# 15g With 10g Sump



## CLUSTER ONE (Aug 2, 2006)

My 15g with 10g sump. Damsels in the main somewhere, and small mantis shrimp in the sump.
Ill try for better pics when i can get the flash off as now its ruining the actual lighting's appearance.


----------



## TJcali (Mar 27, 2009)

nice set up sean I've been wanting to start a SW tank but have'nt had time


----------



## frankie09c (Aug 21, 2009)

nice job!


----------



## CLUSTER ONE (Aug 2, 2006)

TJcali said:


> nice set up sean I've been wanting to start a SW tank but have'nt had time


 not cheap, but once its running smoothly its not really much more work then fw. Only difference is you have to mix water, but thats not that hard and you can mix a bunch at a time and get a holding tank or something so you have a couple water changes worth


----------



## His Majesty (Apr 5, 2005)

nice setup sean


----------



## Guest (Feb 24, 2010)

Nice. Looks quite clean and simple.

Very well done Sean!

PS - I too like Damsels


----------



## CLUSTER ONE (Aug 2, 2006)

Mr. Lahey said:


> Nice. Looks quite clean and simple.
> 
> Very well done Sean!
> 
> PS - I too like Damsels


They eat like pigs and never stop. They never stop moving either. I tried to take some close ups, but they move to often so i cant. Ill try more when my camera skills improve.


----------



## CLUSTER ONE (Aug 2, 2006)

Some pics of my mantis shrimp poking its head out of its burrow. This is the most i usually see of him so i cant really get full body shots.


----------



## CLUSTER ONE (Aug 2, 2006)

Ive added a couple more pics that i took today. I think my cmera skill are getting better,but they still arnt that good. It seems hard to get clear pictures especially when im close up.

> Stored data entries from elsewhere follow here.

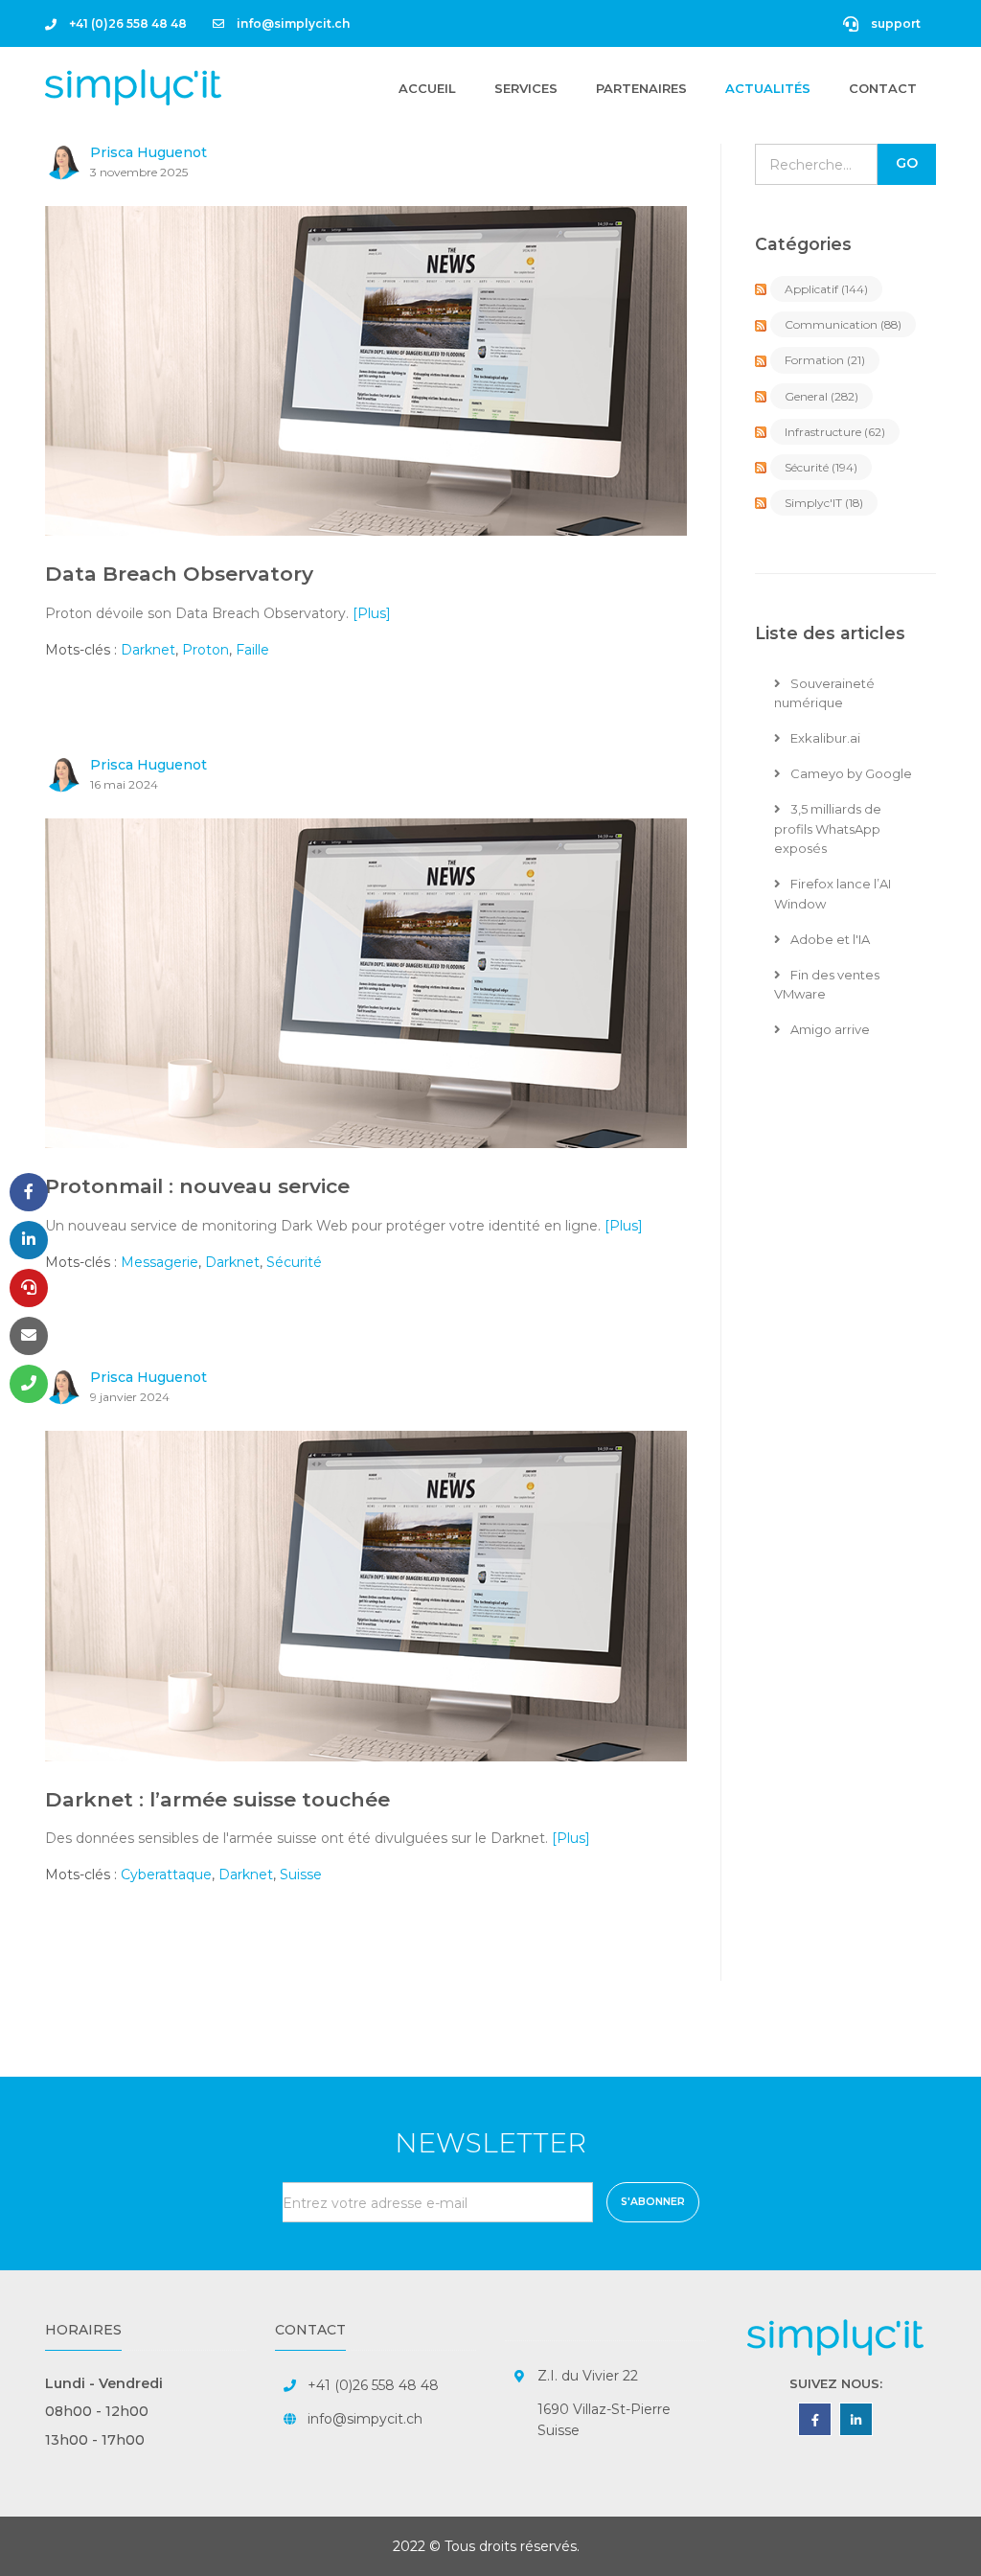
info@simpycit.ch (365, 2418)
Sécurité (294, 1262)
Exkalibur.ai (823, 738)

You may noice a bit of growth and a couple more corals, but nothing that drastic. Main change is i had a bunch of xenia die for no apparent reason when my other corals were doing better then ever and i added a frag of frog spawn. Im hoping to add a feather duster or two and some mroe corals to fill it out a bit more


----------



## shiver905 (May 27, 2009)

I love mantis!

Looking good,

hiighhh 5!


----------



## CLUSTER ONE (Aug 2, 2006)

shiver905 said:


> I love mantis!
> 
> Looking good,
> 
> hiighhh 5!


 Thanks, I'm thinking of getting a spearer for the main tank (instead of a damesel, but i don't want a zebra that will outgrow the tank.


----------



## FEEFA (Nov 19, 2007)

Looks great sean!


----------



## Guest (May 25, 2010)

So Feefa, Have you started your tank yet?


----------



## FEEFA (Nov 19, 2007)

Not yet k I am still deciding how I will be running it and learning some more aswell.
I have been pming sean and he's been giving me soe great info to help me decide.

Also its quite pricey so It will be a while yet as I'm saving and buying things on a weekly basis.


----------



## CLUSTER ONE (Aug 2, 2006)

Feefa said:


> Not yet k I am still deciding how I will be running it and learning some more aswell.
> I have been pming sean and he's been giving me soe great info to help me decide.
> 
> *Also its quite pricey so It will be a while yet as I'm saving and buying things on a weekly basis.*


 Its funny how a "cheap" sw tank could get you a fw tank multiple times larger. My tanks starting to look better as the first set of pics was only months after the tank was setup and upgraded from another tank so now i have some good coraline covering the overflow box and the rocks. Im thinking of getting another mantis shrimp too. Havn't added anything else besides a bit more rock, I might rty to get some mantis feeding pics tonight (of him eating a fillet, not live as i don't have any. He's got a much nicer green color in person that you cant see in the pics


----------



## CLUSTER ONE (Aug 2, 2006)

If sw wasn't so expensive, i probably would have all sw tanks, You don't even need fish for an interesting tank. i probably watch the crabs, pods, corals and other little critters more then the fish or mantis.


----------



## shiver905 (May 27, 2009)

This is where ur tank is!.

You sudda posted it in the Discussuion area.

Looking great.
mantis are super cool!


----------



## Piranha_man (Jan 29, 2005)

Mr. Lahey said:


> Nice. Looks quite clean and simple.
> 
> Very well done Sean!
> 
> PS -* I too like Damsels*


I like 'em when they're in distress!

But seriously... nice setup!
Very impressive when ya can pull something like this off in a 15 gallon.


----------